L'Italie est dirigée par un gouvernement très marqué à droite. Et son ministre de l'Intérieur, Roberto Maroni, membre de la Ligue du Nord, un parti populiste et raciste, n'a rien trouvé de mieux à déclarer après l'émeute de Rosarno qu'il s'agissait simplement, ni plus ni moins, de l'effet d'un prétendu excès de tolérance à l'égard des immigrés présents sur le territoire italien. Il fallait oser !
Pour une fois, souligne l'éditorial du Manifesto du 9 janvier 2010, le centre-gauche a réagi à ces propos ignobles avec la fermeté qui s'imposait. Mais cela n'a pas toujours été le cas dans le passé. En effet, ces dernières années, les dirigeants de ce centre-gauche n'avaient pas voulu comprendre « qu'en ce qui concerne les droits humains fondamentaux -que l'on soit au gouvernement ou dans l'opposition- on ne peut transiger qu'au prix d'une irrémédiable dégradation de la vie sociale ». La gravité des faits de Rosarno peut en effet y faire réfléchir.
Dans cette Italie qui semble avoir oublié que c'étaient ses propres enfants, il y a quelques décennies, qui partaient au loin pour survivre et subir autant de haine que de discriminations, il y a quand même quelques voix pour protester. « Maroni a raison, écrit par exemple Paola Bottero, sur un site web local [www.strill.it/index.php?option=com_content&task=view&id=58280, mis en ligne le 8 janvier 2010], La situation de ces dernières 24 heures est bien le fruit d'une tolérance excessive. Trop de tolérance face à l'esclavage d'hier et d'aujourd'hui.

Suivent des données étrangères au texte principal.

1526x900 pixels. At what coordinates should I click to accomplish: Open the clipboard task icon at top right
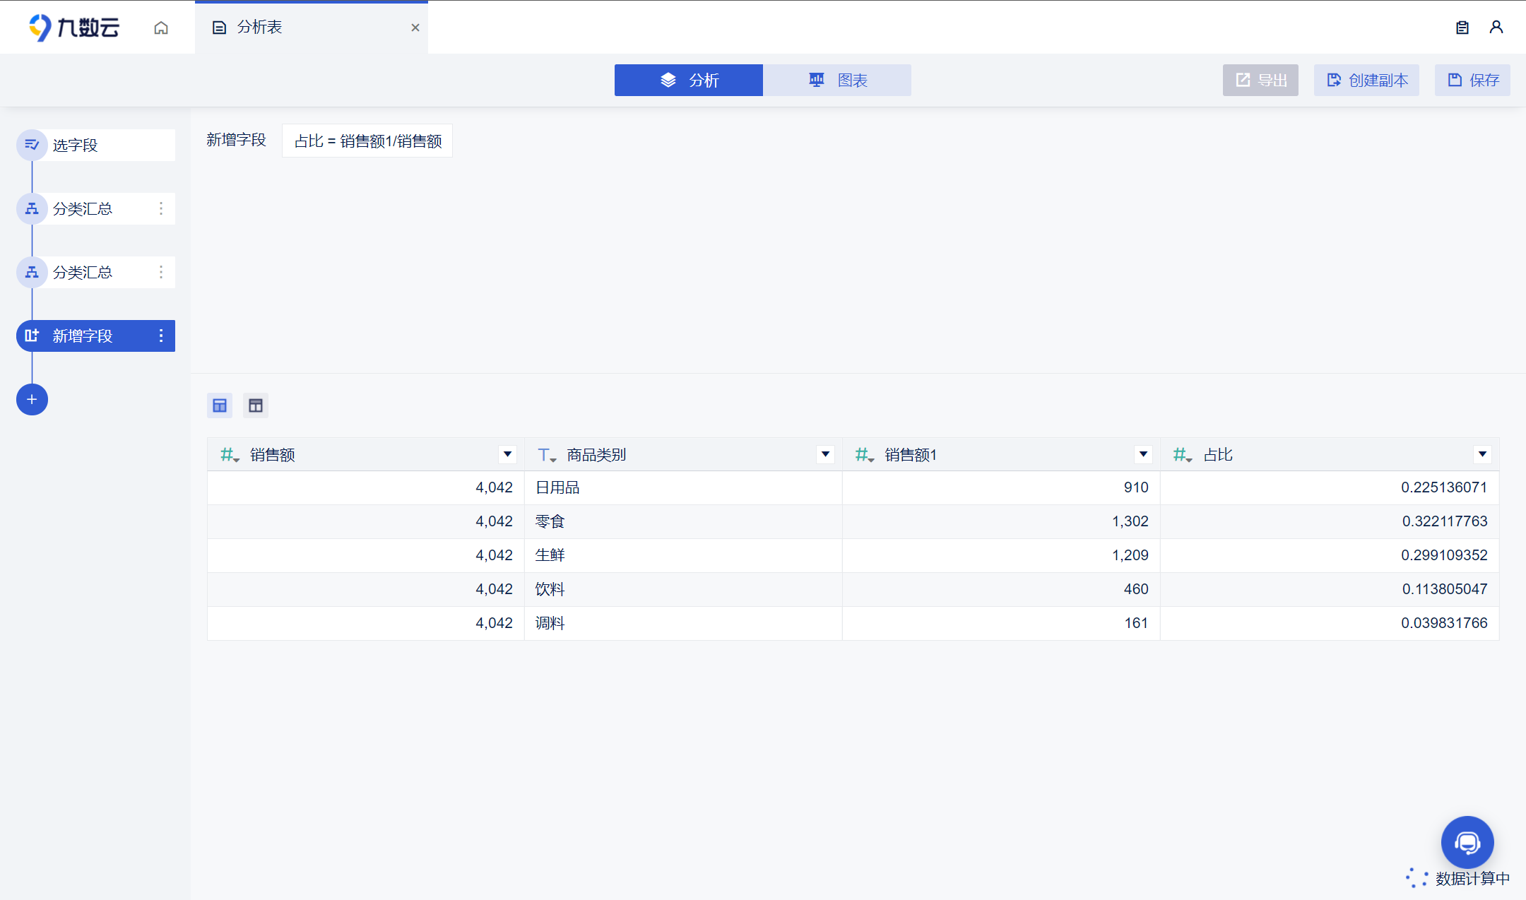(x=1462, y=28)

Trop de tolérance pour les conditions inhumaines que vivent des milliers de clandestins noirs aux marges de la civilisation en cueillant pour nos besoins des agrumes, des tomates et d'autres fruits de notre société de consommation. Trop de tolérance pour les « jeux innocents » de jeunes gens qui remplacent la play station par des fusils à air comprimé ou par des combustibles en tous genres pour donner libre cours à leur exubérance envers ceux qu'ils ne comprennent pas, et donc qu'ils ne respectent pas (les clochards au bord des routes ou les Africains qui dorment dans des dortoirs-citernes, cela ne fait pas grande différence) ».
Mais les événements de Rosarno ne sont pas seulement calabrais. Ils ne sont pas seulement italiens. Ce sont des événements européens qui interpellent l'Europe tout entière et sa politique de fermeture.
Dans leur introduction à un très beau dossier sur la résistante, déportée et femme de lettres Charlotte Delbo, qui a passé sa vie, de retour des camps, à tenter de témoigner pour préserver la flamme de notre vigilance démocratique [revue Témoiger. Entre histoire et mémoire. Revue pluridisciplinaire de la Fondation Auschwitz, n° 105, Paris, Kimé, 2009], Philippe Mesnard et Yannis Thanassekos se demandent pourquoi les mobilisations mémorielles qui marquent fortement notre présent restent aussi dépourvues « de toute incidence sur le réel ! » Cette question met en cause les modalités de la transmission mémorielle et les limites de nos bons sentiments. Elle invite à repenser le travail de mémoire. Elle est redoutable. L'émeute de Rosarno et cette très inquiétante chasse aux immigrés nous montrent toutefois qu'elle est vraiment cruciale pour notre avenir.